Is the water in a 350ml bottle better than water in a 600ml bottle or even a 1.5l bottle? You would hope so considering in some cases you are paying 50% more for this convenience. Let’s looks at the price of buying water at Coles in Australia at the moment. A 600ml is twice as much per litre as a 1.5l, yes double the price for a lesser quantity.
And yes it doesn’t stop there. Packaging in smaller quantities increases the price further with the most expensive bottle for standard natural spring water being sold for nearly 15 times the price of a 1.5l bottle.
So why do we buy for convenience and how do retailers get away with charging so much?
When choosing products consumers make a decision between functionality and usage convenience. This is interesting as those who are focused on the health benefits of water care about the functionality of a product while those who are simply thirsty are buying for convenience. A further willingness to pay a price premium for water being chilled, a matter of convenience or just taking advantage of the Queensland summer heat?
So what would you pay more for?
When consumers buy for convenience they are not giving much consideration to the purchase process. They are not interested in the best deal or negotiating, some buy impulsively and some on regular basis. Some research even suggests that for convenience items, consumers pick the store to buy from then decide what to buy afterwards (Feichtinger, Luhmer and Sorger, 1988). Is this why retailers can get away with charging so much for so little and are they taking advantage?
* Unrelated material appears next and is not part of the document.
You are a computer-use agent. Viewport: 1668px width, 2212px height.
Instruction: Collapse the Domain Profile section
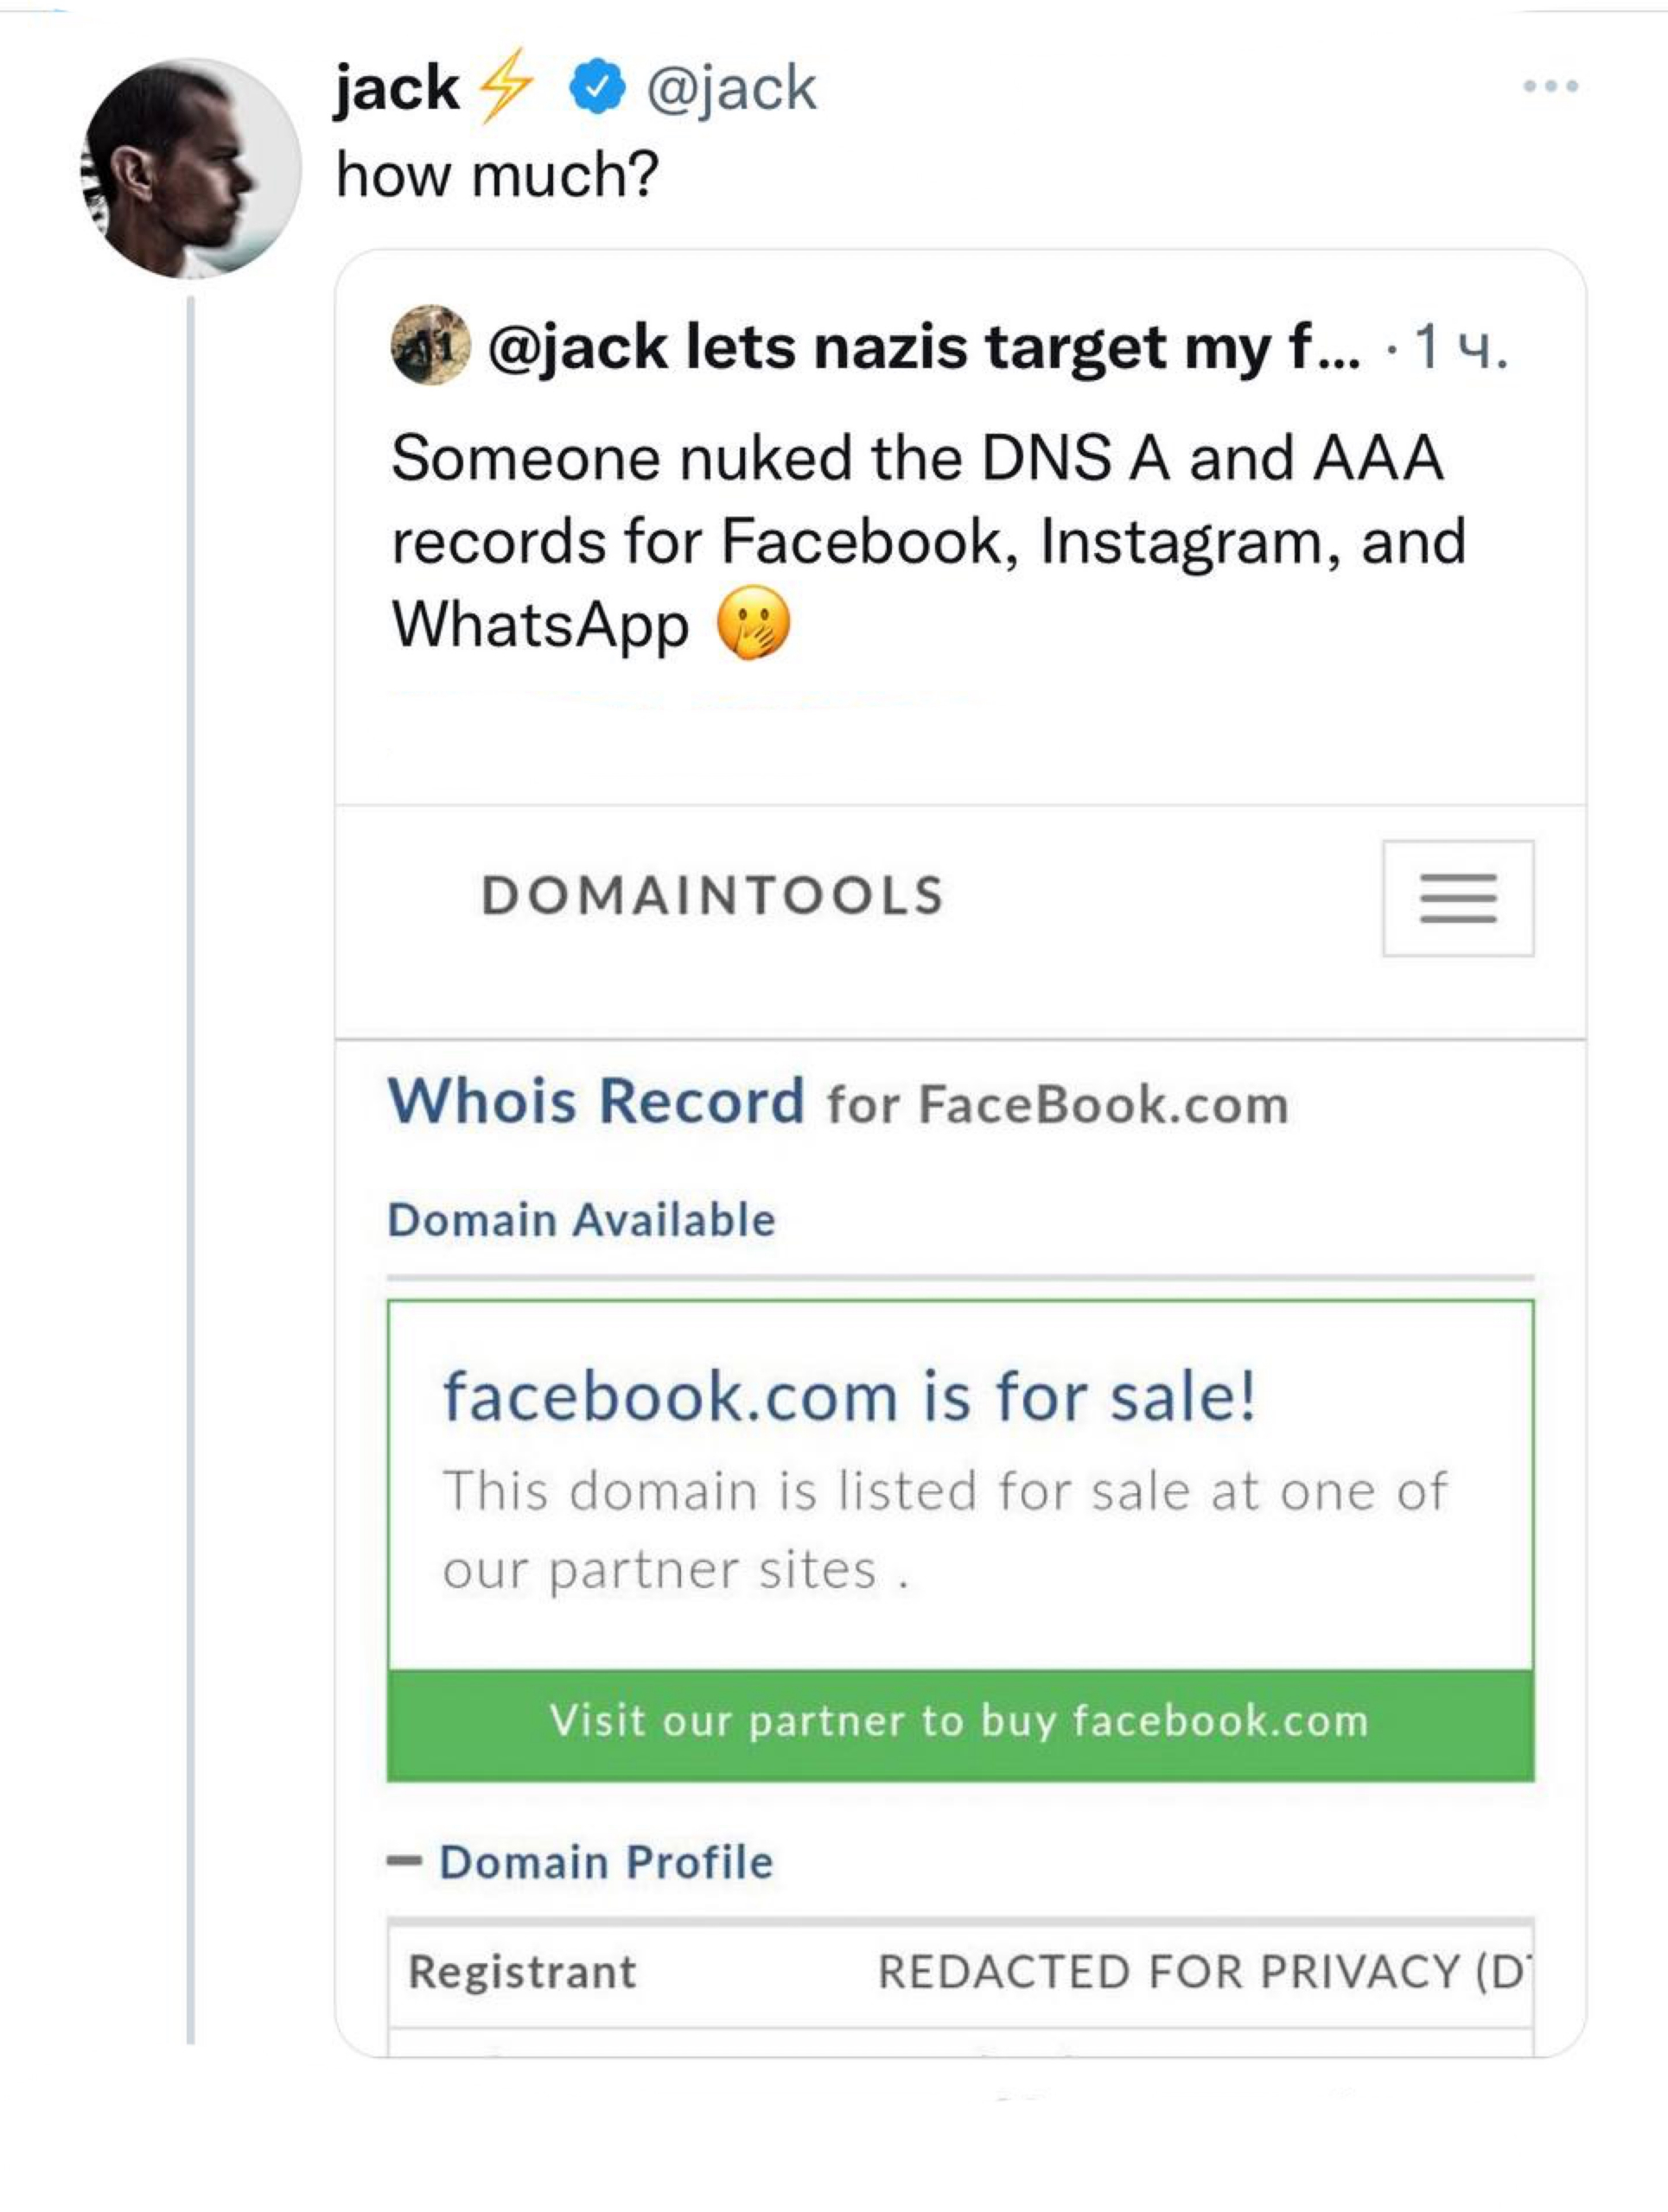click(581, 1862)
One could argue the company is there to make a profit and provided there is consumer demand, no advantage is being taken. It is the consumer’s choice to buy the product after all. At what point does demand decrease as price increases, how much are you really prepared to pay for convenience?
The other side of the argument could conclude that organizations are explicitly building their advertising and pricing strategies to take advantage the ‘psychology’ of consumers. They know that convenience is a growing trend and they exploiting this by market skimming simply to make more margin.
Are you prepared to pay more for convenience items if so why? What do you think about the pricing strategies for convenience products, should we really be paying more for less?
Sharon Jones and Helen Drijfhout
Feichtinger, G, Luher A and Sorger, G (1998) Marketing Science, Optimal Pricing and Advertising Policy for a convenience goods retailer 7(2)(P 187- 201)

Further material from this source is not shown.